▸ **Supplied material**
_ _ _ _ _ _ _
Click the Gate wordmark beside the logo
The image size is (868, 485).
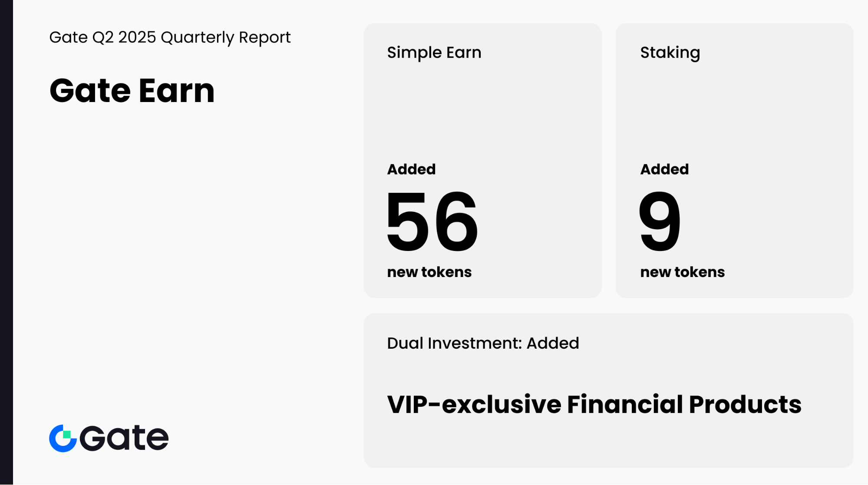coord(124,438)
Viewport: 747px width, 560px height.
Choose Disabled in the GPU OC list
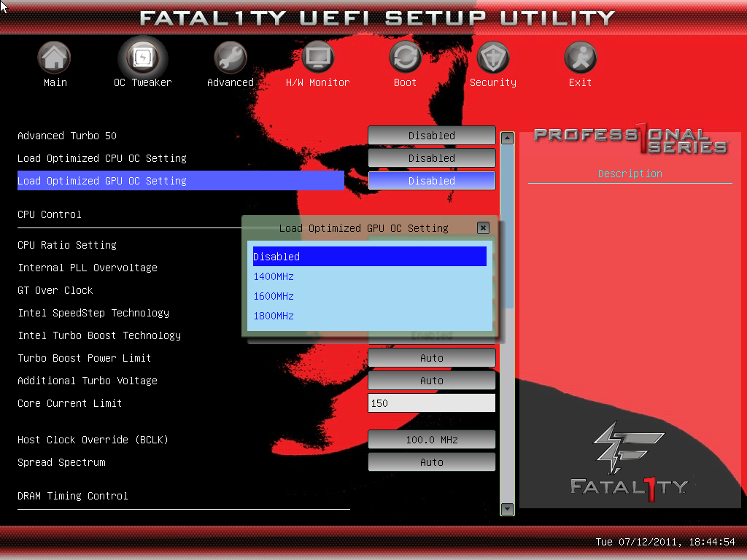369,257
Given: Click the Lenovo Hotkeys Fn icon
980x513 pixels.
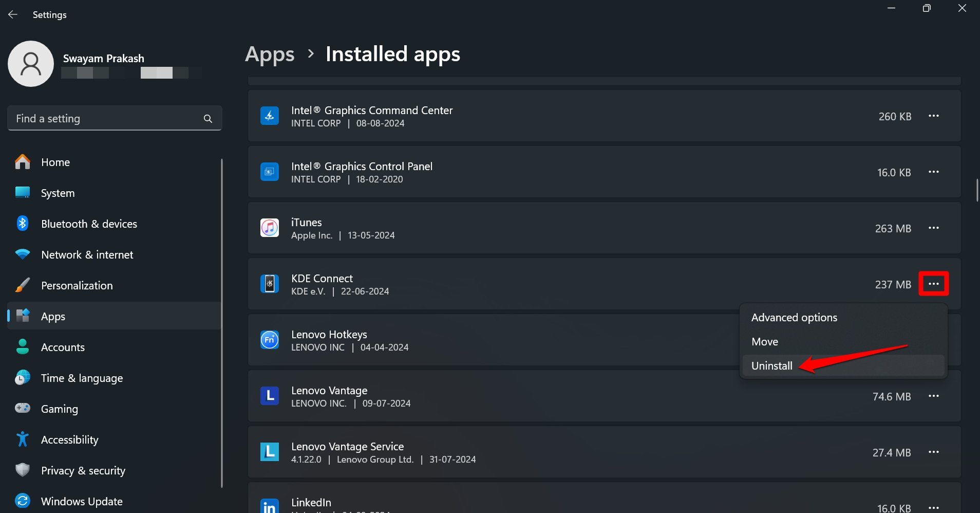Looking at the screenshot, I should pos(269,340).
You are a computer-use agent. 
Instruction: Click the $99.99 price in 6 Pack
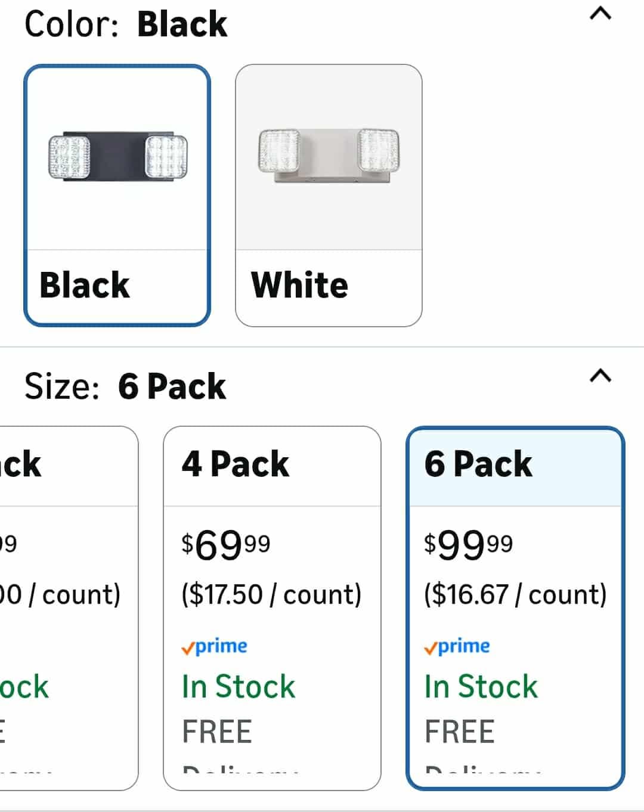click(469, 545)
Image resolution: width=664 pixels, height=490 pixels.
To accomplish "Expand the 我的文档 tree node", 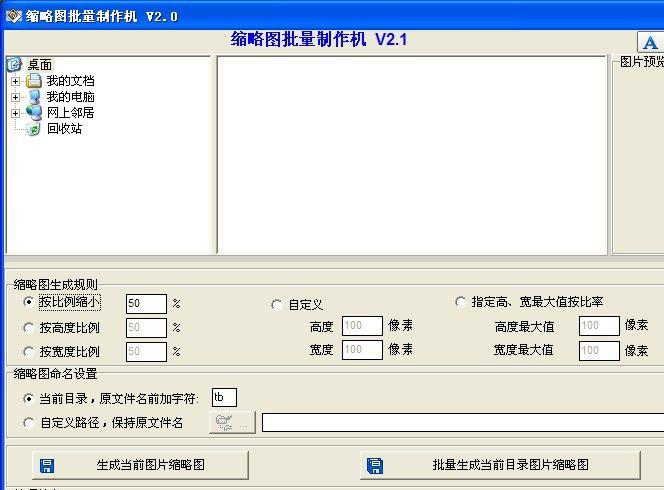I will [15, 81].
_ _ _ _ _ _ _
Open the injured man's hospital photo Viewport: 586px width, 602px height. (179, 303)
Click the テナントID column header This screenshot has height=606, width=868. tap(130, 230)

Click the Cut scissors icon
_ _ _ _ _ _ _
▸ **Your assignment**
For this exercise, set down the lines in the entries above from the one with "Click the Gate wordmark beside the logo" through the one with "You are a computer-use agent." exactly as written, without any pictures.

▸ **Expected output**
Click the Gate wordmark beside the logo
The image size is (868, 485).
coord(124,438)
Viewport: 747px width, 560px height.
Choose Disabled in the GPU OC list
369,257
Given: Click the Lenovo Hotkeys Fn icon
980x513 pixels.
Looking at the screenshot, I should pos(269,340).
You are a computer-use agent. 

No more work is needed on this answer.